One of the milder classic salads found all over Thailand, often made just with prawns, but here made with seafood. The vermicelli becomes almost translucent when soaked. As the dressing is absorbed quickly, don’t make the salad too far ahead.
- Yield: 4 Servings
- 4 oz ( 110 g) mung bean vermicelli
- 6 oz (175 g) mixed raw medium prawns (shrimp), squid tubes and scallops
- 8 mussels
- ½ oz (15 g) dried black fungus (about half a handful)
- 1½ tablespoons vegetable oil
- 5 garlic cloves, finely chopped
- 3 tablespoons lime juice
- 1 tablespoon fish sauce
- 2 lemon grass stalks, white part only, thinly sliced
- 3 Asian shallots, thinly sliced
- ¼ teaspoon chilli powder or 2–3 bird’s eye chillies, thinly sliced
- 3 spring onions (scallions), finely chopped
- a few lettuce leaves
- 1 long red chilli, seeded and thinly sliced, for garnish
How to Make It
- Soak the mung bean vermicelli in boiling water for 1–2 minutes, or until soft, then drain and roughly chop the noodles.

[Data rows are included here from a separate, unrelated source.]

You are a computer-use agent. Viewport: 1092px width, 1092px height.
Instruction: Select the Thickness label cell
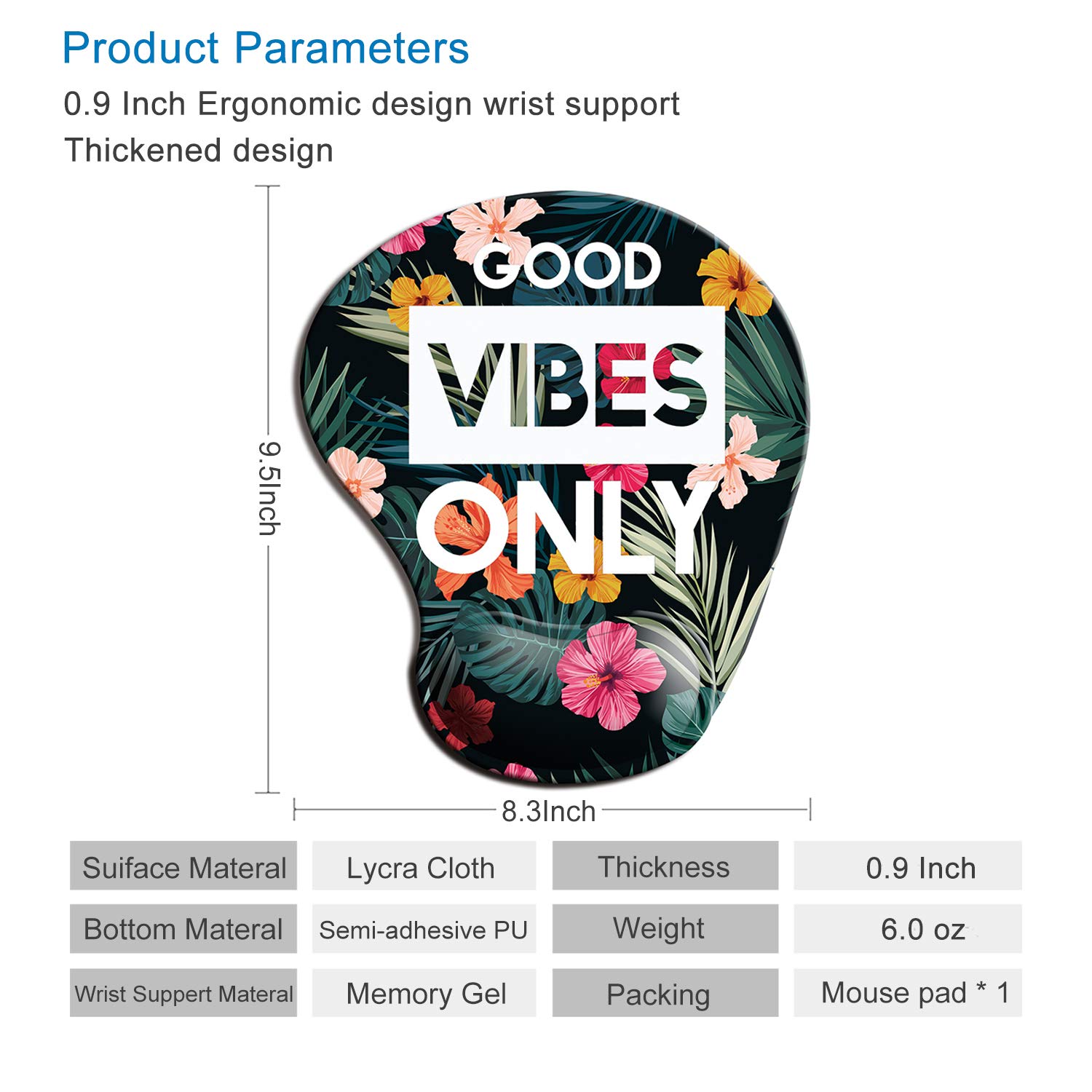point(665,866)
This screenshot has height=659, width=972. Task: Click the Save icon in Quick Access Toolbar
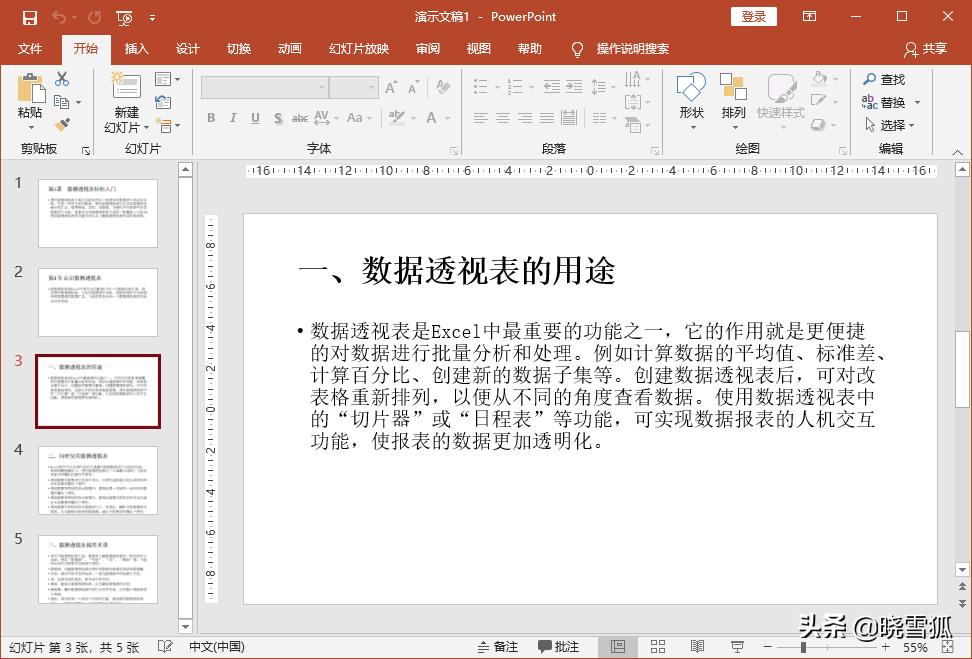[27, 15]

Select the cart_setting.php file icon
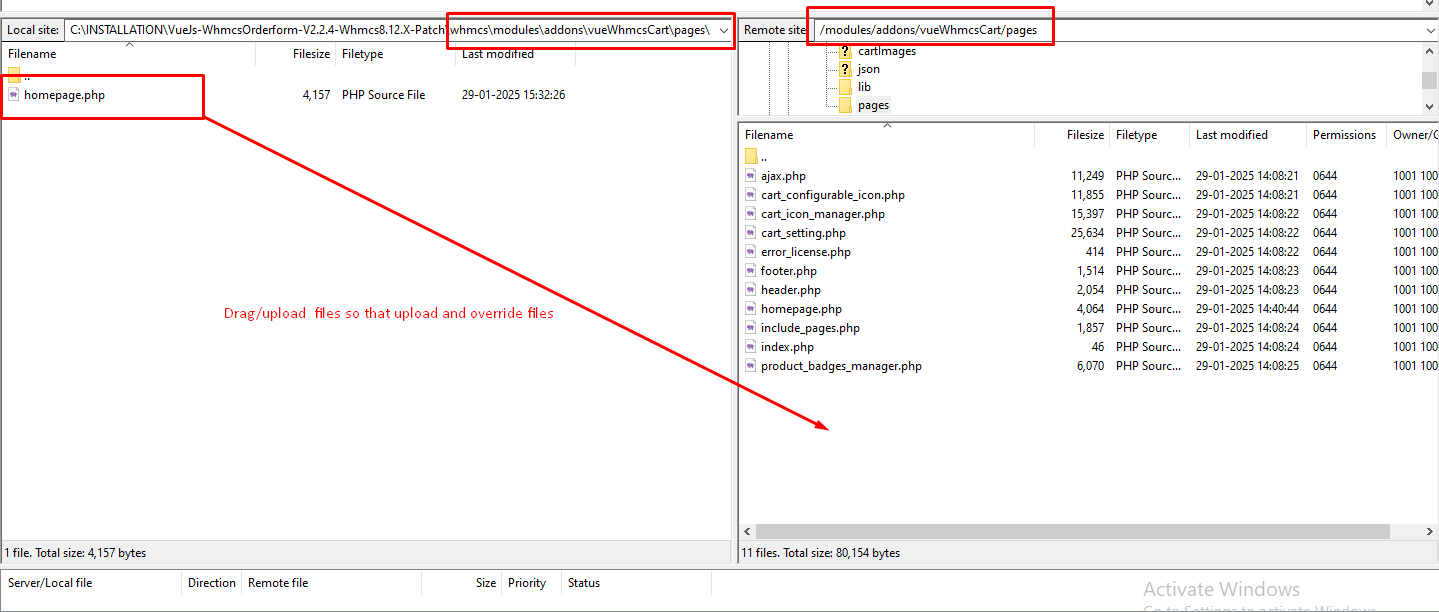tap(751, 233)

- Peel and devein the prawns and cut each prawn along the back so it opens like a butterfly (leave each prawn joined along the base and at the tail, leaving the tail attached).

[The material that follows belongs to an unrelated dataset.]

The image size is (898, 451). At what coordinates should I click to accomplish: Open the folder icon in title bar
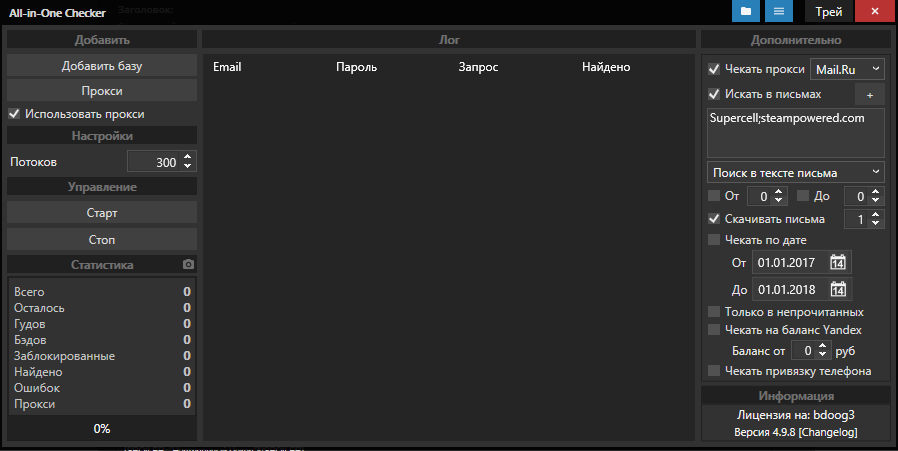pos(745,11)
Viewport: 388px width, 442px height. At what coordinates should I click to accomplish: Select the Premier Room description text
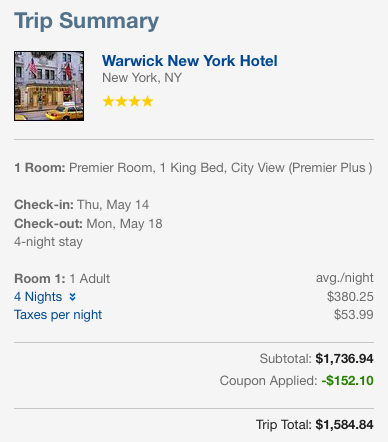(220, 168)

- Peel off the skin from the squid tubes, rinse the insides and cut the tubes into 5 mm (¼ in) rings. Remove any dark veins from the scallops.
- Scrub the mussels and remove their hairy beards. Discard any open mussels and any that don’t close when tapped on the work surface.
- Soak the fungus in boiling water for 2–3 minutes, or until soft, then drain and roughly chop.
- Heat the oil in a small wok or frying pan and stir the garlic over medium heat until light brown. Transfer the fried garlic to a small bowl.
- Cook the prawns, squid rings and mussels in a saucepan or wok over medium heat with the lime juice and fish sauce for 1–2 minutes, or until the prawns open and turn pink. Add the scallops and cook for 1 minute. Discard any unopened mussels. Add the vermicelli and chopped black fungus and cook for 2 minutes, or until the vermicelli is cooked. Remove from the heat. Add the lemon grass, shallots, chilli powder or chillies, and spring onions and mix well. Taste, then adjust the seasoning if necessary.
- Line a serving plate with lettuce leaves, then spoon the seafood over the leaves. Sprinkle with chilli slices and the fried garlic.